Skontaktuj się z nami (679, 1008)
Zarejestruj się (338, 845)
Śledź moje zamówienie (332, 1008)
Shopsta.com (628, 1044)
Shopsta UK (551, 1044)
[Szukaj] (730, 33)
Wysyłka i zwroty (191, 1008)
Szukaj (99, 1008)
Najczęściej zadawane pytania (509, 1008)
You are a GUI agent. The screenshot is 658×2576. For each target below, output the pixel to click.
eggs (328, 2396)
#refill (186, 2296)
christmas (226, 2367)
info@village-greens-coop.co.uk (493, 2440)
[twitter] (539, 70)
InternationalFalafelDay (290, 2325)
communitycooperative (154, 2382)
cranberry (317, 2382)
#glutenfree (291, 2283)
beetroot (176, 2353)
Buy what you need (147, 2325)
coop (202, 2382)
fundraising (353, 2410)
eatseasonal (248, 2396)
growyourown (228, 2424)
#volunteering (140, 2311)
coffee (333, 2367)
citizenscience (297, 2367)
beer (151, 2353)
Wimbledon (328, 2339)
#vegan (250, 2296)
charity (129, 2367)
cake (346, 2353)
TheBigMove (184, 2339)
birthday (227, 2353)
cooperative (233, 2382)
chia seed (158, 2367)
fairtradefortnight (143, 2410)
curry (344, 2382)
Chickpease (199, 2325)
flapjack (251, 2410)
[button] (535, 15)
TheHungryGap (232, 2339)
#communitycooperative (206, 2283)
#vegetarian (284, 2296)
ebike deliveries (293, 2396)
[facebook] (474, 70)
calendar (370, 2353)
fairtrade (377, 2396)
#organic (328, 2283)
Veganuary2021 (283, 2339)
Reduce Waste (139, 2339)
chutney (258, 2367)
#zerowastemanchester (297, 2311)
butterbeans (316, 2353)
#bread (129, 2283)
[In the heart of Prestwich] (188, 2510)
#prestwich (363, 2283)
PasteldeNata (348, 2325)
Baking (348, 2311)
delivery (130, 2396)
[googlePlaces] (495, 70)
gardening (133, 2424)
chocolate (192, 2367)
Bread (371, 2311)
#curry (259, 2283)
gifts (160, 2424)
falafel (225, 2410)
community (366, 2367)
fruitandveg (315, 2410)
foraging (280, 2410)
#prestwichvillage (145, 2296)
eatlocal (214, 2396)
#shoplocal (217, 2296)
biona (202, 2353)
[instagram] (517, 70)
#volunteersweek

------------

**About this task**
After locating the line with "[Szukaj] (730, 33)" above, return that line and every later line through the one with "communitycooperative (154, 2382)", word for word and with nothing else.

**Expected answer**
[Szukaj] (730, 33)
Wysyłka i zwroty (191, 1008)
Szukaj (99, 1008)
Najczęściej zadawane pytania (509, 1008)
You are a GUI agent. The screenshot is 658×2576. For each target below, output the pixel to click.
eggs (328, 2396)
#refill (186, 2296)
christmas (226, 2367)
info@village-greens-coop.co.uk (493, 2440)
[twitter] (539, 70)
InternationalFalafelDay (290, 2325)
communitycooperative (154, 2382)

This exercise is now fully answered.